The κ coefficient analysis was undertaken to assess the agreement between positivity of replicates in each sample using SPSS v.27 (IBM, 2020). Factors associated with the detection of G. truncatula eDNA were identified using a generalized estimation equation (GEE) model, created in SPSS v.27, where the dependent variable was the presence or absence of G. truncatula eDNA in each sample collected. GEE models account for potential correlations within subject, which occurred in this data set as multiple samples collected across sequential time points were nested within the subject (habitat). GEE can also account for missing data points, which also occurred within this data set as not all habitats had water to sample at all sampling points. The working correlation matrix for data inputted into each GEE model was set as AR1, as the lowest Quasi Likelihood under Independence Model Criterion (QIC) values were associated with models created when this working correlation matrix was specified (Cui, Reference Cui2007). Candidate models were built using a stepwise backward elimination procedure, where the variables with the highest non-significant P values (P > 0.05) were sequentially removed. Main effect variables offered during model creation included habitat type (pasture or watercourse), snail presence, water pH, mean temperature (°C) and rainfall (mm) on sampling day, mean daily temperature and rainfall 3 days prior to sampling, sampling month and proportion of weeks in study period where sampling water was present, as were biologically plausible interaction effect variables. Farm identity was also included as a fixed factor in each model to account for potential differences between G. truncatula snail populations on each farm. The final models were selected via their QIC values (Pan, Reference Pan2001; Burnham and Anderson, Reference Burnham and Anderson2002), with the models with the smallest QIC regarded as having the best fit.

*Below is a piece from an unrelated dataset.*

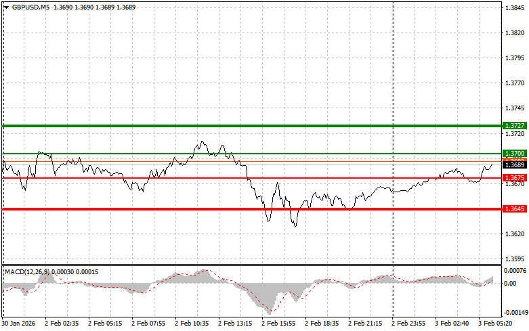The height and width of the screenshot is (331, 529).
Task: Click the 2 Feb 13:15 time label
Action: pyautogui.click(x=237, y=324)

In total, 221 samples were collected across 14 habitats during the study, 48% of which were positive for G. truncatula eDNA. A breakdown of sample positivity rates across each habitat and month can be seen in Fig. 2. Overall, a higher proportion of samples were positive for G. truncatula eDNA on Farm B (Fig. 2). Of the 442 replicate samples collected, 35% were positive for G. truncatula eDNA, with a significant moderate agreement between replicates for each sample (κ = 0.479, P < 0.001).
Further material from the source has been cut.